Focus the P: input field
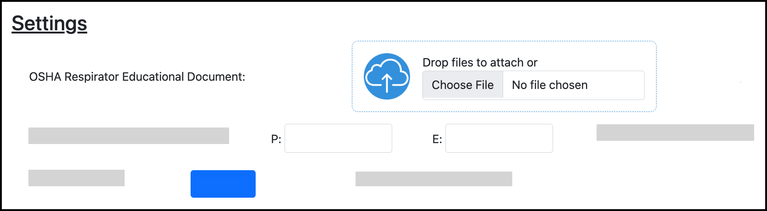 (338, 138)
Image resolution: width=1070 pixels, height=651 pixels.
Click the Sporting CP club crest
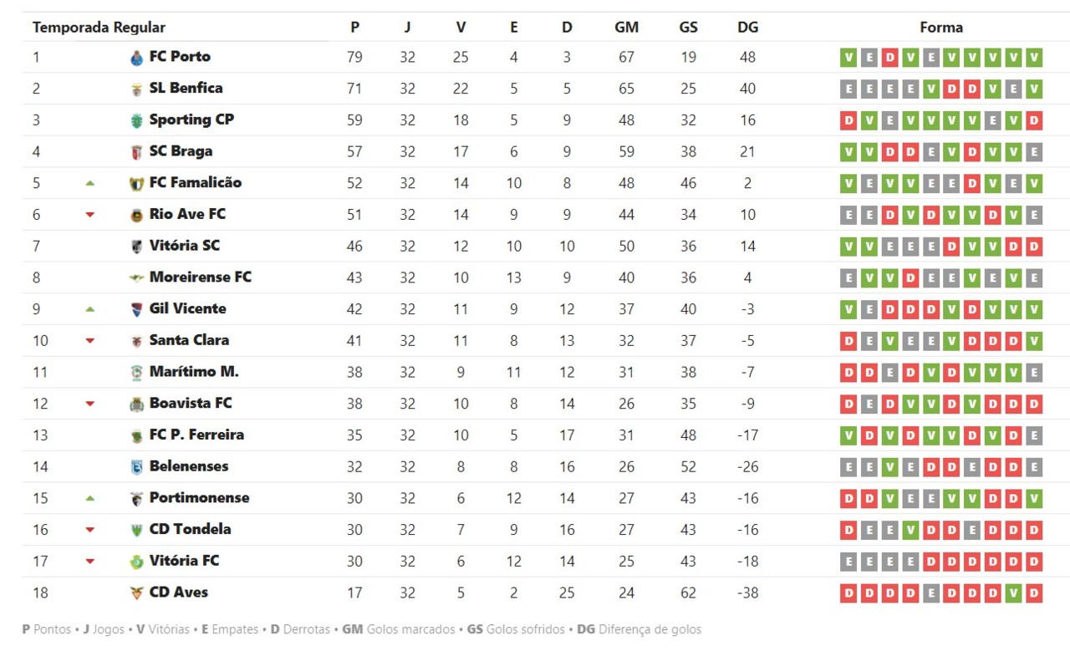137,120
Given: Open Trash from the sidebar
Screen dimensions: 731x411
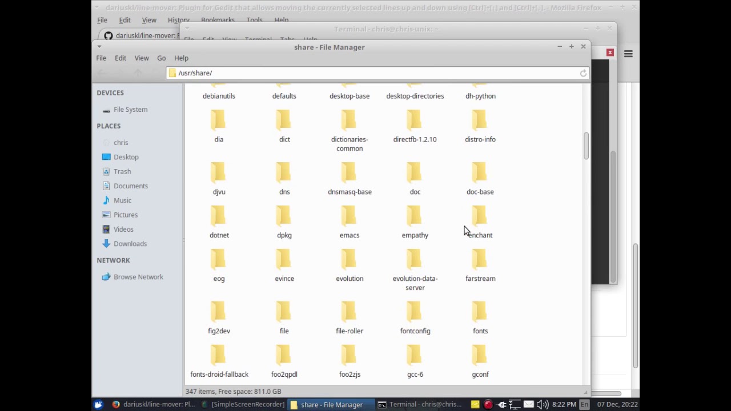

→ **Written problem**
List each row above that contains the string "pixels", copying every such row in full.

→ **Reply to the task**
Image resolution: width=1070 pixels, height=651 pixels.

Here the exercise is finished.